- _Task requirements_: Exactly and only the lines below from the one containing "You are a computer-use" down to the one containing "Click the Max" are wanted, both included; please exclude every picture.

- _Material for the task_:
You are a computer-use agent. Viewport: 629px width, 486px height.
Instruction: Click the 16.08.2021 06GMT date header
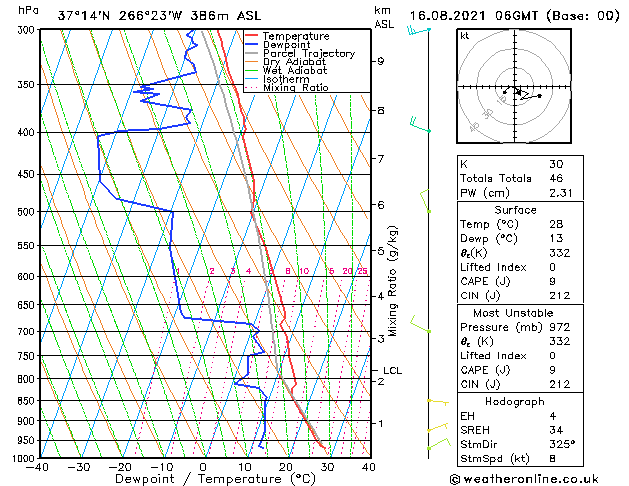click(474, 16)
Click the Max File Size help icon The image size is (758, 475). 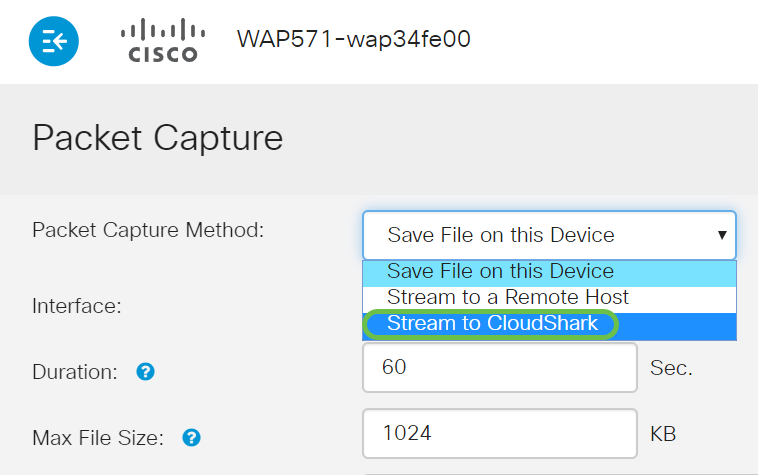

---

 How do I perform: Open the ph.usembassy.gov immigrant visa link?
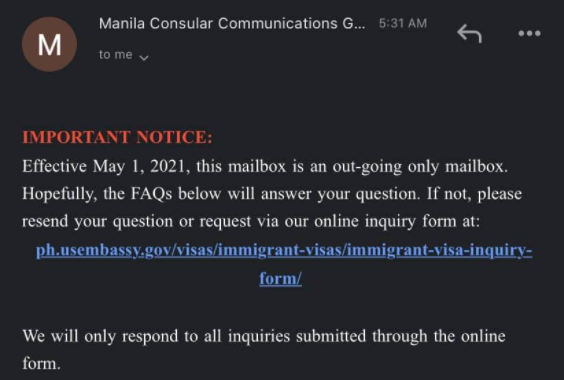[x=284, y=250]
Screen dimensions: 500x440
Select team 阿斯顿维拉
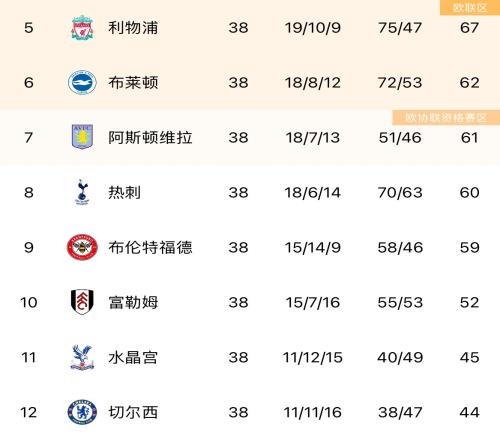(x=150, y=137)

---

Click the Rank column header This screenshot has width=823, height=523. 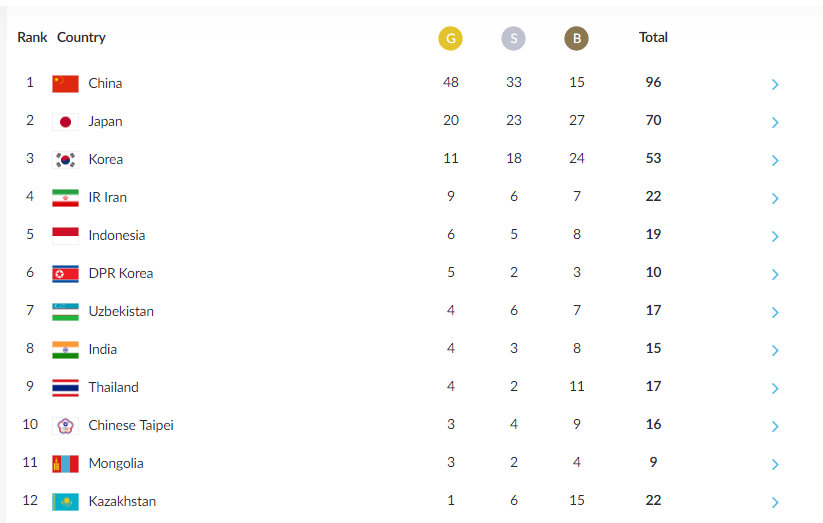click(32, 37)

- _Problem solution_:
You are a computer-use agent. Viewport: 629px width, 486px height.
Instruction: Click the 16.08.2021 06GMT date header
click(474, 16)
Click the Max File Size help icon The image size is (758, 475). 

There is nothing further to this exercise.